What needs to be done
In the entries below, find the string "menu" and return each line holding it.

○ ○ ○ ○ ○

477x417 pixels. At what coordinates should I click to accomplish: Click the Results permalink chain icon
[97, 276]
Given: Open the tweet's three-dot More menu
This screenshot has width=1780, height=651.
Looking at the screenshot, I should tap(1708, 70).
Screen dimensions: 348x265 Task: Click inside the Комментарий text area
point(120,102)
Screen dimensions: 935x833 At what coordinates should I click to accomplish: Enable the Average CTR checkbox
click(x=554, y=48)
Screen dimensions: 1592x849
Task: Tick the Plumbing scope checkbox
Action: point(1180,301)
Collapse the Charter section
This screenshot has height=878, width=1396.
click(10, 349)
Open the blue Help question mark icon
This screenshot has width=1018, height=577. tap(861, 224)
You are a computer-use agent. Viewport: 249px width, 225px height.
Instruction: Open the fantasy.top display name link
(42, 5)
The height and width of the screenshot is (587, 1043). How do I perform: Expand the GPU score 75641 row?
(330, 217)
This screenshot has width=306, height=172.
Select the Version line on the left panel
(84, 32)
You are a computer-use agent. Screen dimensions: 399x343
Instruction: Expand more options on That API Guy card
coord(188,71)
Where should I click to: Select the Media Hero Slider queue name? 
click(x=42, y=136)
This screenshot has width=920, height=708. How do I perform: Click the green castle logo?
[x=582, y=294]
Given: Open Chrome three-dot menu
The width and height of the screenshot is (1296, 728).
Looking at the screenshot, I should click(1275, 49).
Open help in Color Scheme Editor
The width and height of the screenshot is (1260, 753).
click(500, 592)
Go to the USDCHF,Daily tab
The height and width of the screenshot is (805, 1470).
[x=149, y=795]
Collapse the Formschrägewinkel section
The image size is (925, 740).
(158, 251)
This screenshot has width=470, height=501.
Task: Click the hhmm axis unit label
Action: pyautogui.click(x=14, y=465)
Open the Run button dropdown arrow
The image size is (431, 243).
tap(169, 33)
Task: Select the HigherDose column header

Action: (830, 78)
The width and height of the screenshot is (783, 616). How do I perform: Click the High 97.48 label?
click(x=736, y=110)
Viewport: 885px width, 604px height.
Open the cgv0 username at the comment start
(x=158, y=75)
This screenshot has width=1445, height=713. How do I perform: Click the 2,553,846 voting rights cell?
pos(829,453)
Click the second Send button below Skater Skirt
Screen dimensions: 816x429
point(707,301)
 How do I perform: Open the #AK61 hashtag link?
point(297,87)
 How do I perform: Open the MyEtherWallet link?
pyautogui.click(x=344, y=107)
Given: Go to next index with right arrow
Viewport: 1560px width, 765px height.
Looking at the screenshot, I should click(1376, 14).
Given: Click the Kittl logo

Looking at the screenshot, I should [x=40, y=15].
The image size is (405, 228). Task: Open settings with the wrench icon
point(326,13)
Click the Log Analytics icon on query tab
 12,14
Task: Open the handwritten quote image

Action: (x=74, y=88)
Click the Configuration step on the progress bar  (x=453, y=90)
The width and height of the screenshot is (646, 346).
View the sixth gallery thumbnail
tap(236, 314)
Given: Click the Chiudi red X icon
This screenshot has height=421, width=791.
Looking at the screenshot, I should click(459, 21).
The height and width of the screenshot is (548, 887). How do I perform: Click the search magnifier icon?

○ ○ ○ ○ ○

Response
Given: Open the tweet's three-dot More menu
Given: Open Chrome three-dot menu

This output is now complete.